"Pietra-durá," as an ornament, was first introduced into Italy during the sixteenth century and became a fashion. This was an inlay of highly-polished rare marbles, agates, hard pebbles, lapis lazuli, and other stones; ivory was also carved and applied as a bas-relief, as well as inlaid in arabesques of the most elaborate designs; tortoise-shell, brass, mother-of-pearl, and other costly materials, were introduced, as enrichments in the decoration of cabinets and of caskets. Silver plaques embossed and engraved were pressed into the service as the native princes of Florence, Urbino, Ferrara, and other independent cities vied with Rome, Venice, and Naples in sumptuousness of ornament, and lavishness of expense, until the inevitable period of decline supervened in which exaggeration of ornament and prodigality of decoration gave the eye no repose.

ITALIAN COFFER WITH MEDALLIONS OF IVORY. 15TH CENTURY.

(South Kensington Museum.)

Edmond Bonnaffé, contrasting the latter period of Italian Renaissance with that of sixteenth century French woodwork, has pithily remarked: "Chez eux, l'art du bois consiste à le dissimuler chez nous à le fair valoir."

Mr. Ruskin, in his "Stones of Venice," alludes to this over-ornamentation of the later Renaissance in severe terms. After describing the progress of Art in Venice from Byzantine to Gothic, and from Gothic to Renaissance, he sub-divides the latter period into three classes:—1. Renaissance grafted on Byzantine. 2. Renaissance grafted on Gothic. 3. Renaissance grafted on Renaissance; and this last the veteran Art critic calls "double darkness," one of his characteristic terms of condemnation which many of us cannot follow, but the spirit of which we can appreciate.
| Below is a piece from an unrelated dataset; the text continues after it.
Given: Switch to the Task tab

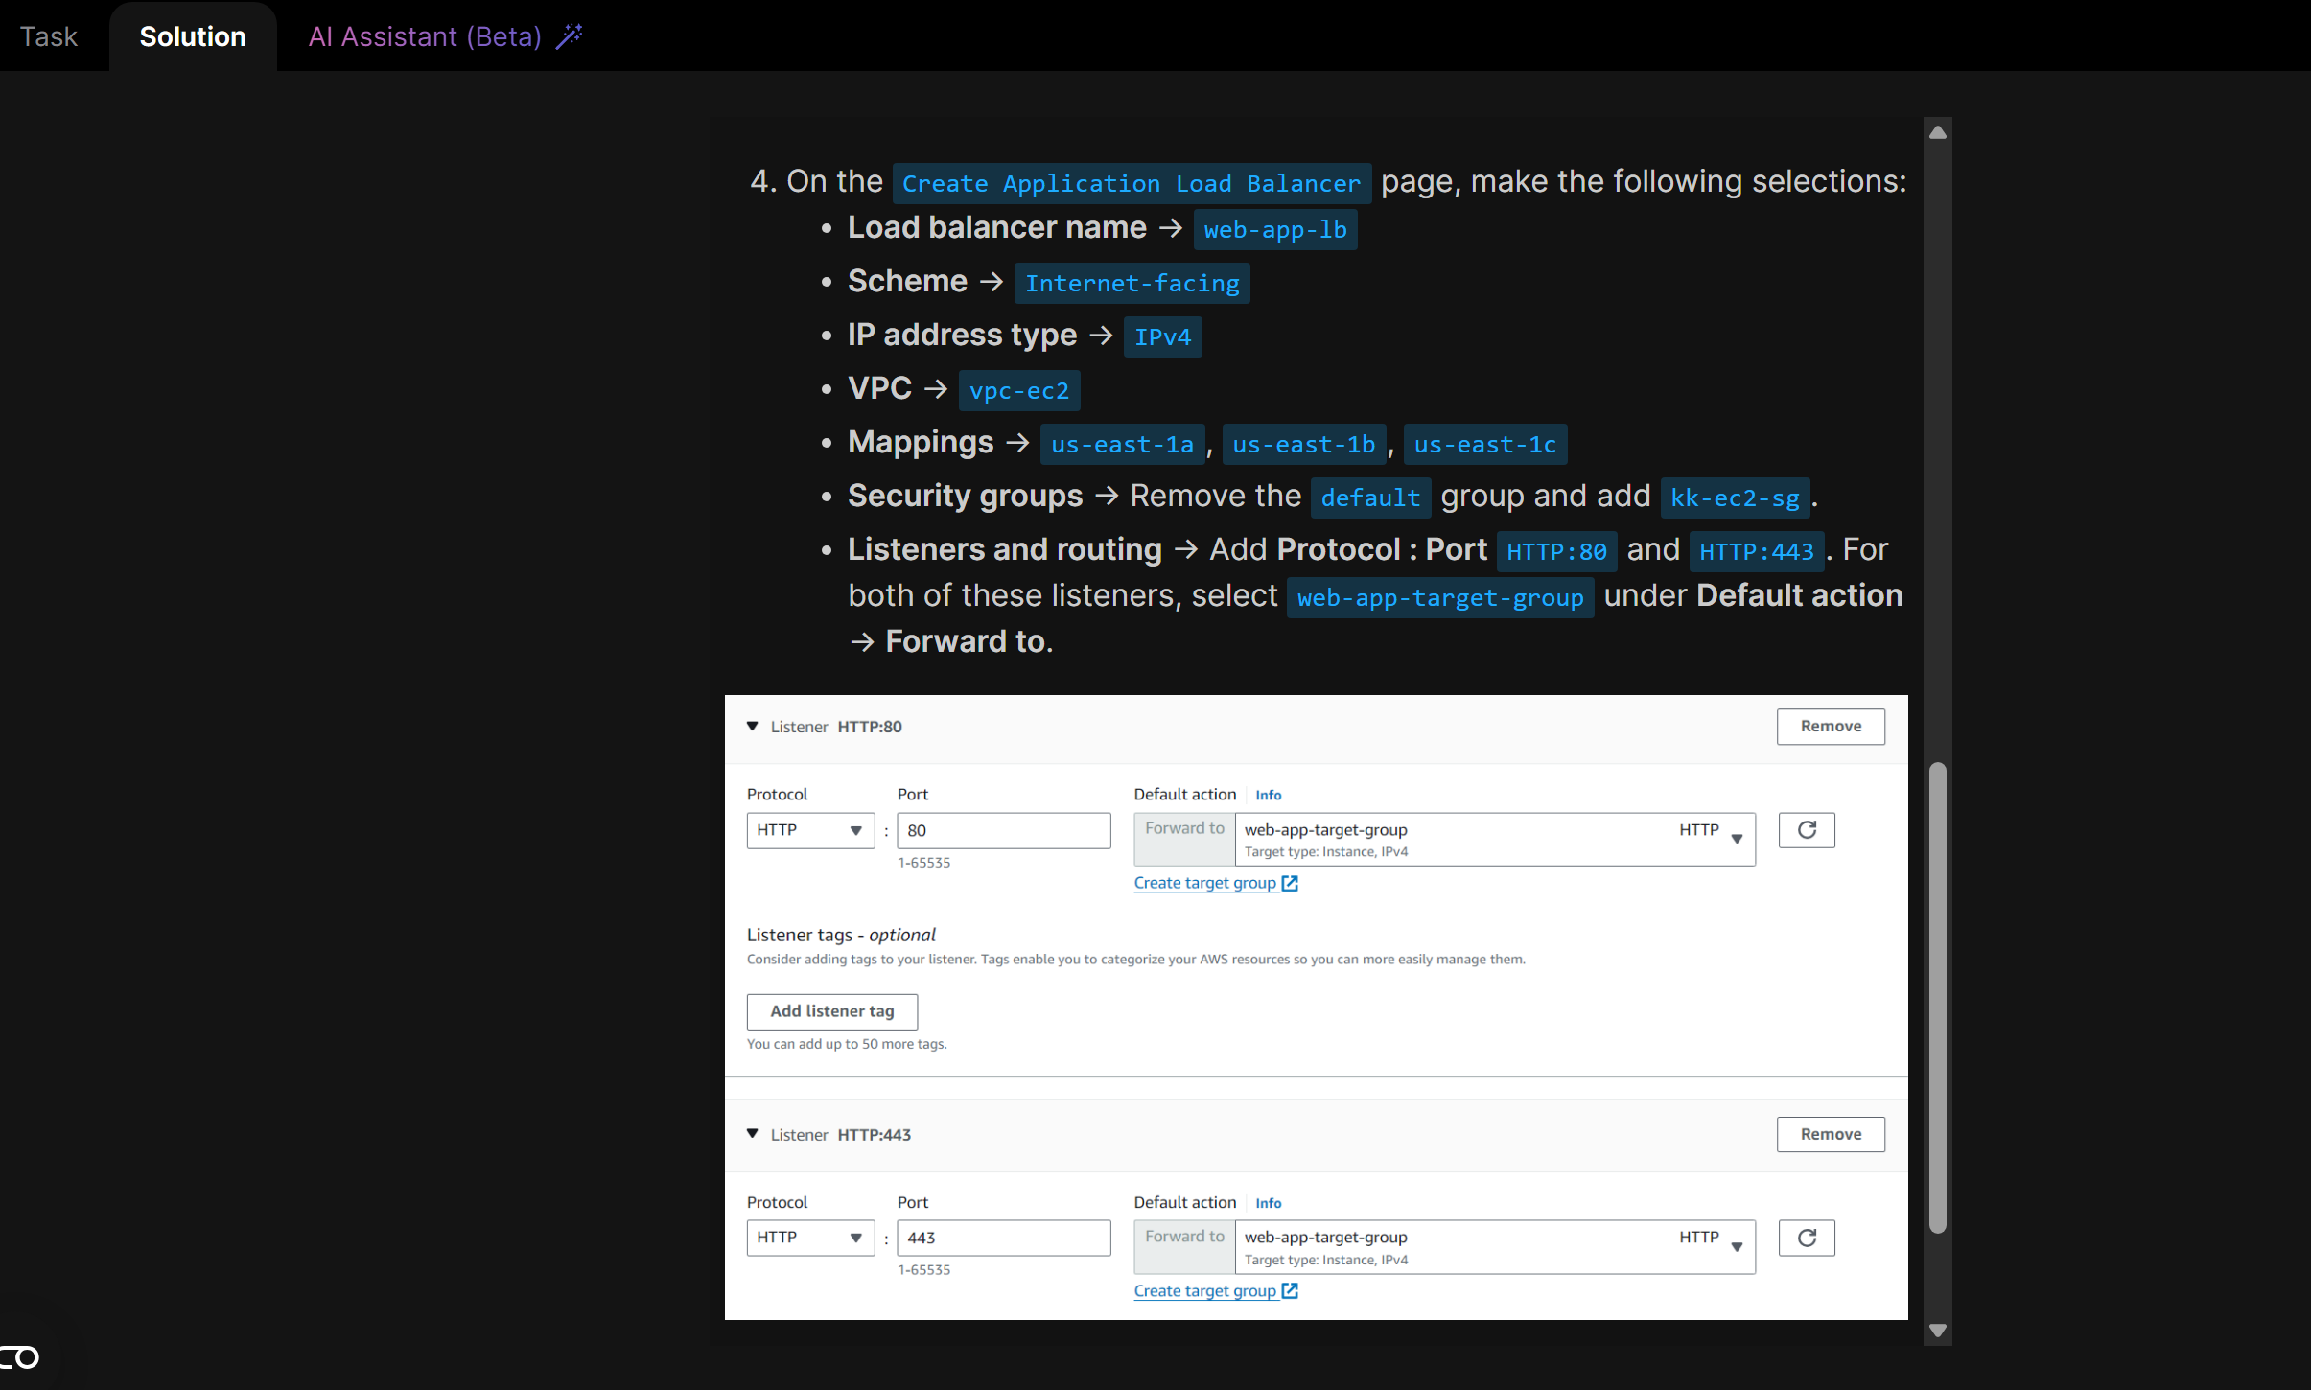Looking at the screenshot, I should [49, 36].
Speaking generally of the character of ornament, we find that whereas in the furniture of the Middle Ages, the subjects for carving were taken from the lives of the saints or from metrical romance, the Renaissance carvers illustrated scenes from classical mythology and allegories, such as representations of the elements, seasons, months, the cardinal virtues, or the battle scenes and triumphal processions of earlier times.

CARVED WALNUT WOOD ITALIAN CHAIRS. 16TH CENTURY.

(From Drawings of the Originals in the South Kensington Museum.)